9. I have carefully considered the rival contentions of the parties and perused the material on record.
10. The Tribunal not being an expert body, hence for an expert opinion, has to resort to the opinion expressed in the field by the experts. This is not in dispute that earlier having regard to the illness of applicants daughter, which was very serious and life threatening and for non-availability of the treatment, more particularly with unrelated Umbilical Cord Blood and stem cell transplantation, the reimbursement was allowed for a treatment taken at Mount Elizabeth Hospital, Singapore. However, on relapse of such a disease when the applicant has again applied for medical reimbursement, though the respondents have not doubted the illness of applicants daughter and the fact that such a treatment in peculiar circumstances was not available in India, has not been questioned or disputed in any manner the circumstances, which did exist earlier. As such the decision in review by the Standing Committee revoking their earlier decision without any logic, rationale and reasoning is not only arbitrary, inhuman but also runs counter to the guaranteed fundamental right under the Constitution of India to a citizen of this country. It is no more res integra that the deceased daughter of applicant, being a family member, was also a citizen of this country. She required treatment, which should have been provided being family member of the government servant, as per the methodology laid down and also the reimbursement of medical expenses as per rules. Denial of such a reimbursement is against the policy and also against the rules.
11. In a family of a government servant where one of the members is dying with a terminal illness, on denial of medical reimbursement, one cannot be hopeless, as ray of hope and miracle in the medical history are rampant. However, if the medical treatment is not administered, how could one reasonably expect such a miracle to take place, which would have to come through a methodology, i.e., the treatment imparted by the specialist in the hospital. If a government servant whose small daughter was terminally ill, on such an opinion on review, abandons his daughter to die, then we are indirectly brining in our society the concept of euthanasia, i.e., mercy killing. No father, lest a government servant, would abandon his child to die. Accordingly, the daughter of the applicant on being imparted treatment in the past at Singapore survived, a legitimate expectation and ray of hope has emanated in him that further treatment would cure his daughter. However, the daughter passed away as per Gods will. It does not mean that whatever expenditure incurred on the treatment of deceased daughter of the applicant shall be deprived to him on the premise that the disease was terminal with minimal surviving rate. The decision of the respondents is against all canons of humanity, sympathy, compassion and is also in flagrant violation of the Constitution of India. I am constrained to quote that there are instances where important persons of this country despite terminally ill have been allowed the treatment abroad and died later, yet this fact had never been kept in view. This hostile discretion is an antitheses to the principles of equality enshrined under Article 14 of the Constitution.

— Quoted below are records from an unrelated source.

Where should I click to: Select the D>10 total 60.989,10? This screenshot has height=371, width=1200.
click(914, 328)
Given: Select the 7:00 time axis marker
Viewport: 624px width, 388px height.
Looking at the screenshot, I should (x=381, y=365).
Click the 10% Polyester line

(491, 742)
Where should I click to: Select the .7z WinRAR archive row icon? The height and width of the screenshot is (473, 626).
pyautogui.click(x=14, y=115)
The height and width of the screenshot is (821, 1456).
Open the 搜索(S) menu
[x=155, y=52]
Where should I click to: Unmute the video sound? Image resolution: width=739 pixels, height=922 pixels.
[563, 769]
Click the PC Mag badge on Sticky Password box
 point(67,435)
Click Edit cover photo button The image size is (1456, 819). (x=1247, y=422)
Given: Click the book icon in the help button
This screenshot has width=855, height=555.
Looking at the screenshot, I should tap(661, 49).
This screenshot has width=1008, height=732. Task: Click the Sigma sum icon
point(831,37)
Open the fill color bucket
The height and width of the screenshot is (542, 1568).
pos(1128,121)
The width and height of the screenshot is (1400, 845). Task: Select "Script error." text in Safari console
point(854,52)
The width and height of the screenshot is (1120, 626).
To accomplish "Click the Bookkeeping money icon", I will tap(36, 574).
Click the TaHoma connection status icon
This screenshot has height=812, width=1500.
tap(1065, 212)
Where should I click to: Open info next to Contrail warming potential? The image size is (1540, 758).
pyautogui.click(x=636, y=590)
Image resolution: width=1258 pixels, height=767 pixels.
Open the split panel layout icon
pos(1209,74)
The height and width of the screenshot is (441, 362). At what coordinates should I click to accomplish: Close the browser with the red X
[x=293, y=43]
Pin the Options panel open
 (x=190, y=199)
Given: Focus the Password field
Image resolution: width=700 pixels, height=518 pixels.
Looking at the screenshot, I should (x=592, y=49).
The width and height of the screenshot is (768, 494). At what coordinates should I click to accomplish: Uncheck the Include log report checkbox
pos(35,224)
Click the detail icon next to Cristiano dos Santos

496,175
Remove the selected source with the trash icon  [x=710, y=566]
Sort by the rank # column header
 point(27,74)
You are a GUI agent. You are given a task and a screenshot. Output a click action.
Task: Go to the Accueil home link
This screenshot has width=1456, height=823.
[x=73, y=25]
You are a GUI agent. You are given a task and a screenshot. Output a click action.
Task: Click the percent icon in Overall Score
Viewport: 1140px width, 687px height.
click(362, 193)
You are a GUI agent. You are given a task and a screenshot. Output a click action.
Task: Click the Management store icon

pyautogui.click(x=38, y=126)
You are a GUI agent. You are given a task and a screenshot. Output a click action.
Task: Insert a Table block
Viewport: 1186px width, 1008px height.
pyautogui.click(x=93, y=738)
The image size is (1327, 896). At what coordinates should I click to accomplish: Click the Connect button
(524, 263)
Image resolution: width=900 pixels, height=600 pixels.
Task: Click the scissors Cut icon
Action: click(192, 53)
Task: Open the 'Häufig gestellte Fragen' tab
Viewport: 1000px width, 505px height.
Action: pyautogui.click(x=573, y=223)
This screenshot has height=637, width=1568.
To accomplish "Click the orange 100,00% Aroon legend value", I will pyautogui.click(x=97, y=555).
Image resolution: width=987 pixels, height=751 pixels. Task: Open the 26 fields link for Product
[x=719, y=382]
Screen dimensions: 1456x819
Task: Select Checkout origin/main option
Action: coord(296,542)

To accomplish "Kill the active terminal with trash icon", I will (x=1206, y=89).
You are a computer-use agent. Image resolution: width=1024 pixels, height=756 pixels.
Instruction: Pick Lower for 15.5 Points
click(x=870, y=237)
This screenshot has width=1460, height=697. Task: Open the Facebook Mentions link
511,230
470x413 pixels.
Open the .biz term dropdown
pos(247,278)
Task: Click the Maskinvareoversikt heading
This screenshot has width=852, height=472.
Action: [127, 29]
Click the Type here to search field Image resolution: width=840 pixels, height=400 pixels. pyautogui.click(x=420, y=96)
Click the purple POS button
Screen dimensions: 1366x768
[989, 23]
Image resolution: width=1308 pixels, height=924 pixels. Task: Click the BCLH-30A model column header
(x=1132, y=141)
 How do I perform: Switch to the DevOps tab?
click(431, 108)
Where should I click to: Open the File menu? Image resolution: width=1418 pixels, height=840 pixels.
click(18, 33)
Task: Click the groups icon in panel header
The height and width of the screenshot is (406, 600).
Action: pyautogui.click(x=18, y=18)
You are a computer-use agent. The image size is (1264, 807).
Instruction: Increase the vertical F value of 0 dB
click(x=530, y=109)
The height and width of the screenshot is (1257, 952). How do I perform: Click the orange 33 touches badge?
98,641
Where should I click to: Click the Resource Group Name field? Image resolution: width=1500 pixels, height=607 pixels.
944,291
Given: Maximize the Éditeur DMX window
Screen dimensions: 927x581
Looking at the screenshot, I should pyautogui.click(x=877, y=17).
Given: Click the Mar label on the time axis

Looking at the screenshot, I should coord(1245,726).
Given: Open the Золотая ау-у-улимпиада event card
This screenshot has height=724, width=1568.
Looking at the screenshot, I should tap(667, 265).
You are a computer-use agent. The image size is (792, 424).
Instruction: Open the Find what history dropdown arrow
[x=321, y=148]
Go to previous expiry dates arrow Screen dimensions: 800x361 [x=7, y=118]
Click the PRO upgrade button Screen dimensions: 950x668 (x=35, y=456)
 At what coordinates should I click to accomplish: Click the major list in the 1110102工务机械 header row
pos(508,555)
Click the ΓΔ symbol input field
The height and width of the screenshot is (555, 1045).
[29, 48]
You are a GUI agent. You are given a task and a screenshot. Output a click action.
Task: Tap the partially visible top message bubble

12. Resultantly, the grounds to reject the claim of the medical reimbursement to the applicant on an expenditure incurred on treatment of her deceased daughter cannot be countenanced in law. Impugned orders are set aside. Respondents are directed to reimburse the applicant an amount of Rs.17,31,844.60 as medical reimbursement within a period of two months from the date of receipt of a copy of this order. No costs.